15 Nov 2022

Government brings Resource Management Act replacements to Parliament

1:00 pm on 15 November 2022
Labour MP David Parker

Photo: RNZ / Angus Dreaver

The long-awaited replacement for the Resource Management Act has been brought to Parliament, with the government promising massive cost-cutting for housing, farmers and councils.

Environment Minister David Parker, announcing the introduction of the Natural and Built Environments and Spatial Planning Bills to Parliament this afternoon, said savings of about $10 billion over 30 years were estimated.

The savings for housing affordability alone - from things like freed up land for building and faster and cheaper consenting - were estimated at $146m a year - and costs to applicants were expected to fall by 19 percent a year, or $149m.

"Developers, infrastructure providers and businesses will see the largest costs savings as consent volumes and costs decrease, savings hundreds of millions of dollars a year," he said.

"The new resource management system will deliver economic and environmental benefits. For every $1 spent the new system is expected to deliver $2.58 to $4.90 in benefits."

The new system would be rolled out to three regions once the legislation is passed next year, before expanding to the other 12. It was not clear which regions would be the testing ground.

Parts of the legislation were assessed by a Select Committee inquiry of an exposure draft launched last June, with Parker saying at the time it was a novel way to give the public an early say and help get it right.

How it would work

Councils would continue to process and approve most resource consents, although new standards would provide "off-the-shelf" planning for project types that often require consents, with bespoke specifications built in.

Some consents - for instance, those of national significance, those more likely to be appealed, or those with strong community benefits - could however be handled through other pathways like a board of inquiry.

Separately, a fast-tracking system similar to the one used during the pandemic - which the government said had reduced consenting time by 15 months for significant infrastructure projects - would remain in place.

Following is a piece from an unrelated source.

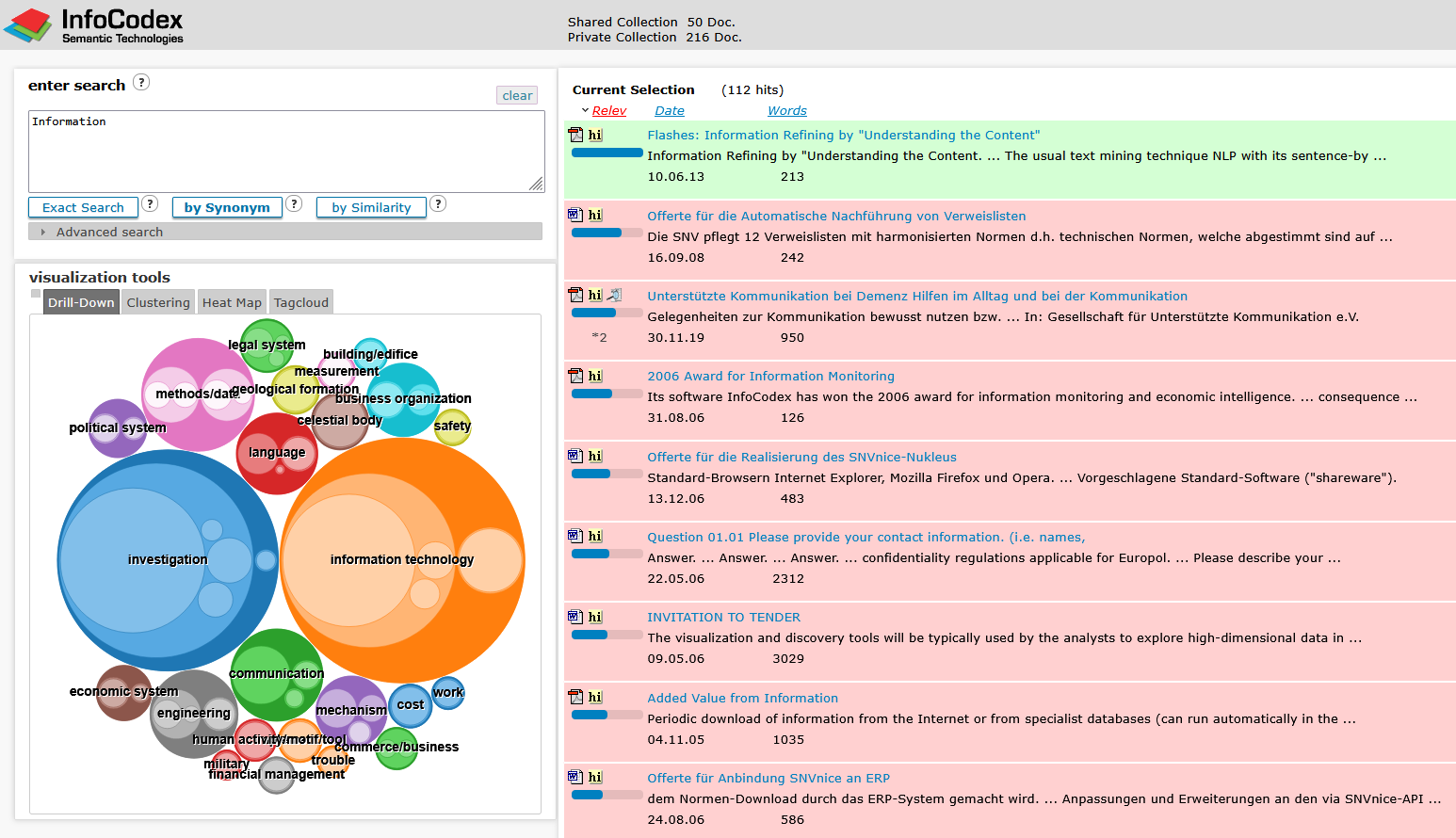Open help icon next to by Synonym

[294, 204]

The new system would introduce a new National Planning Framework - replacing the more than 20 National Policy Statements, Environmental Standards, and National Planning Standards - to provide a single direction for urban development, freshwater management and highly productive land policy for the whole country.

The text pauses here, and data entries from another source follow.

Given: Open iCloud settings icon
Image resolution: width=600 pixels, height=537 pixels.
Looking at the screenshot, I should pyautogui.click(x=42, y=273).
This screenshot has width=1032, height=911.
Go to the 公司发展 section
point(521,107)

The government will set out 15 Regional Planning Committees - with at least six members, coming from councils, central government and at least two members appointed by local Māori - who would be responsible for setting strategy and plans.

Each committee would write a Regional Spatial Strategy (RSS) detailed in the Spatial Planning Act, setting expectations of how each region is expected to develop over time - looking 30 years ahead and reviewed every nine years.

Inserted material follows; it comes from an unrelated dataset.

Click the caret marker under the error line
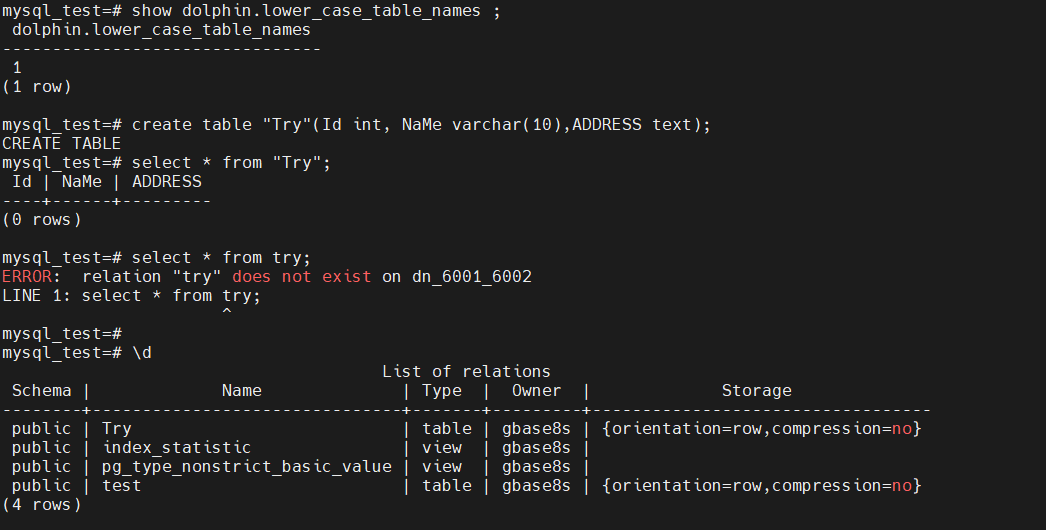 coord(227,314)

These will be followed by Natural and Built Environment (NBE) Plans, setting out specific land use and resource allocation rules for each region. These plans are expected to allow more activities than the current rules allow, reducing the need for some consents.

NBEs would be subject to public consultation, reviewed by an independent panel and would require engagement with mana whenua.

Parker said these would allow some of the planning and consenting process to be front-ended, allowing the committees to set out where certain infrastructure or building was required, making it clearer what kinds of building would be allowed in which areas.

"There'll be a lot less complexity over time, they won't need to set out specific conditions about what they're going to do with sediment and subdivision, there'll be standards. So things will be streamlined, therefore faster and cheaper."

The 15 NBE and 15 RSS plans will replace the more than 100 district and regional plans required by the current system.

Councils would also set their own long-term aspirations and vision through "outcome statements".

Infrastructure Minister Grant Robertson said while some positive effects would be seen from 2023, the system was not expected to be fully implemented for about 10 years. He said such a significant change would take time to get right.

Decision-makers would be required to give effect to the principles of Te Tiriti o Waitangi. An independent National Māori Entity would monitor Te Tiriti performance within the system and give input on the National Planning Framework.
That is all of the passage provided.